As estruturas culturais do cotidiano dos sujeitos inspiram a materialidade para produzir um produto midiático que tenha a capacidade de conversar com os sujeitos de fato. É este movimento, comunicacional, que atribui a produção de presença não apenas de técnicas de animação em Bojack Horseman, mas também, sendo uma animação para kidult, atribui à série a presença da cultura que é vivenciada pelo seu público-alvo e vai além, se inspira e contribui com esta cultura.

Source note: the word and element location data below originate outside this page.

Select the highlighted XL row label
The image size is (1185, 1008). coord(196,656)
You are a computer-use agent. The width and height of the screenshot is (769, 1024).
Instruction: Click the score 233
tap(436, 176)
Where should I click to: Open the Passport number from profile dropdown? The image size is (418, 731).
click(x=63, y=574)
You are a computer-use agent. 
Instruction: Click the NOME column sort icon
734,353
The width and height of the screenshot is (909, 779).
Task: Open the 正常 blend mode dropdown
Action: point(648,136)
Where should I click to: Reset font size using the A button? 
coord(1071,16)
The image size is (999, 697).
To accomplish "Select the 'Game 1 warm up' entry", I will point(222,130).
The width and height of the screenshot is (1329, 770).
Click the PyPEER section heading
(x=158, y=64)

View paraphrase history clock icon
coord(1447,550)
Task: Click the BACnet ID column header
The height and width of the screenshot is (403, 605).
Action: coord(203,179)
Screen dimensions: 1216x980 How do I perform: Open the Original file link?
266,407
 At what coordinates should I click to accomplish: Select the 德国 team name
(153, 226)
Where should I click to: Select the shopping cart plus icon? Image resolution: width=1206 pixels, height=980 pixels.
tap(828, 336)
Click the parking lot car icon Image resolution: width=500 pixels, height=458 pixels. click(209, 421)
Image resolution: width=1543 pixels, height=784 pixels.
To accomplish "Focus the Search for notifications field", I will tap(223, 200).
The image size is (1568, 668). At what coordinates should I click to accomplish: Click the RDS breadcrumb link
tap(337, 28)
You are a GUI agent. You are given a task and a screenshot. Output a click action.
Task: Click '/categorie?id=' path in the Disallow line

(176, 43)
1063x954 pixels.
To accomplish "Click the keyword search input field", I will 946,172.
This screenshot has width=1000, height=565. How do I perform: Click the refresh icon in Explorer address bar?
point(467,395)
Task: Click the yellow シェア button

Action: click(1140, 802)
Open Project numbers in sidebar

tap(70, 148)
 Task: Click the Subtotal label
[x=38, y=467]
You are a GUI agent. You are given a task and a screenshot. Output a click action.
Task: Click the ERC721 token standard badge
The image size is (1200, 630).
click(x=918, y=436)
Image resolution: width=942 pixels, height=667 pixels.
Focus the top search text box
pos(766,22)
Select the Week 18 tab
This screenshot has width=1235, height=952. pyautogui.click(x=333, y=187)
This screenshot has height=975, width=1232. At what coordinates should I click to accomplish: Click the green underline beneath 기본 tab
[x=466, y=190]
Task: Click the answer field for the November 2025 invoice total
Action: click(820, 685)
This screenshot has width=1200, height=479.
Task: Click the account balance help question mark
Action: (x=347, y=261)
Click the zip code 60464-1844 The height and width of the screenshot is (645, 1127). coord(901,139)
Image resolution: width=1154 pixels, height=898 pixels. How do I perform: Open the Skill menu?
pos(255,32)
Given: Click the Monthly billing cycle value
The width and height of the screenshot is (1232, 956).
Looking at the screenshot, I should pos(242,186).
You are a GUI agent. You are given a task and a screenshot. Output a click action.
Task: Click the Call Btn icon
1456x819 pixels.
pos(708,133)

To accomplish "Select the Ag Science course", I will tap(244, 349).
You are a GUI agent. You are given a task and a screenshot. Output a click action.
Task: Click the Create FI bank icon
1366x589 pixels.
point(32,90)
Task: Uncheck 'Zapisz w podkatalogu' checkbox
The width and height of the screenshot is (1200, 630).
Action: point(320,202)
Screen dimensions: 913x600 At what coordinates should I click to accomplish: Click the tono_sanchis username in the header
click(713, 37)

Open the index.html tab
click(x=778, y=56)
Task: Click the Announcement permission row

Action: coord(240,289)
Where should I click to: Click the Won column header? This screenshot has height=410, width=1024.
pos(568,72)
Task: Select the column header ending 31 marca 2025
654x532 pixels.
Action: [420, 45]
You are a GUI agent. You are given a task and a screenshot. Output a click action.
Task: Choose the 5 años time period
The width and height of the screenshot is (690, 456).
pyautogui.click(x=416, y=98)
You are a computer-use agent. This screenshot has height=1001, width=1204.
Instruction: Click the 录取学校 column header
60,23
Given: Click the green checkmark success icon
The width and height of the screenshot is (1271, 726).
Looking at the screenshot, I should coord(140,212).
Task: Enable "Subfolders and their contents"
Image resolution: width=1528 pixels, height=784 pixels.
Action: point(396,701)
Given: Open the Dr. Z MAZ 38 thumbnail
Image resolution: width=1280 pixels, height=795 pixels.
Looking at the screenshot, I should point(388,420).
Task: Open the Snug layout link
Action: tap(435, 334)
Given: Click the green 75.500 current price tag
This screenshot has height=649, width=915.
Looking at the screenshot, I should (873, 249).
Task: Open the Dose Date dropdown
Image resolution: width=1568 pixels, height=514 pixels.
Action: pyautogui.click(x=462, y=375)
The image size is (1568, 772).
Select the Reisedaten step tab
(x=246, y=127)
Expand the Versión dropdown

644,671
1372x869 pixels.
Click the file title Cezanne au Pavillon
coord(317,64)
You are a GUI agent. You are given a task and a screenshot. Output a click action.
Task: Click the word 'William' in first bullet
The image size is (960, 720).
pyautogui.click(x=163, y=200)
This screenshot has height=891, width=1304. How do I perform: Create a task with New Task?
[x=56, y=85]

A produção de presença acontece em Bojack Horseman em dois momentos: quando a série propõe utilizar de características já cristalizadas na linguagem animação, o exagero, a nostalgia, a violência, o antropomorfismo e o nonsense, de acordo com os apontamentos de Denis (2010); e quando o viés cultural é evocado na série por meio da imagem do sujeito pós-moderno (HALL, 2005) e de retratos de seu cotidiano. Quem assiste à série recorrentemente é levado a presenciar novamente características que já presenciou em outros momentos, em outras animações, ou em situações de seu cotidiano. Isto instaura à série duas qualidades de gramática: uma de animações e outra de cultura.

O ato de produzir presença só é possível porque existem estas gramáticas. Como Meyrowitz (2001) bem nos recorda, para que a mensagem midiática seja captada, é necessário que o espectador seja alfabetizado em sua gramática. Só é possível entender a personagem de Bojack, que é um cavalo antropomorfizado, pois o antropomorfismo faz parte da história das animações (DENIS, 2010), portanto, de sua gramática. A linguagem de animação disposta em Bojack Horseman carrega consigo toda a herança de todas as animações já produzidas até então.

A gramática e a linguagem da série são fatores tão importantes que é por intermédio delas que se conecta a abordagem cultural à animação. Isto porque não são apenas as características históricas da animação que devem ser aprendidas por seus espectadores como premissa para acompanhar a série, mas também as características culturais. Como Bojack Horseman é um produto da abordagem pós-moderna de cultura, quem assiste à série deve estar íntimo com questões culturais envolvidas por esse paradigma, caso contrário há perdas no sentido captado na narrativa.

A utilização de conceitos como a propagação do lifestyle jovem, por exemplo, se destina a quem participa desta maneira de se viver em seu cotidiano, caso contrário não haveria produção de presença e, por conseguinte, familiarização com este aspecto da série. A produção de presença só é possível porque a série é destinada a um público que possui proximidade com as características do kidult, que quando diante da série, migra até uma presença que aconteceu em algum momento de seu passado e reforça a presença que está diante de si.

Nossa metodologia é fundamentada na concepção das materialidades culturais presentes em Bojack Horseman, uma vez que elas colocam o espectador em contato com o plano da presença, em que estão contidos os conceitos que consolidam a identidade cultural kidult e as características e técnicas que estão cristalizadas na linguagem de animação que abordadas pela série estudada. Para tanto, selecionamos recortes na série que nos ajudam a discutir os conceitos que abordamos neste trabalho, com a finalidade de procurar entender como são executados numa linguagem de animação. A partir destes recortes, que podem ser estruturais ou situacionais, refletimos como é que a série Bojack Horseman aproxima sua linguagem de animação do espectador kidult.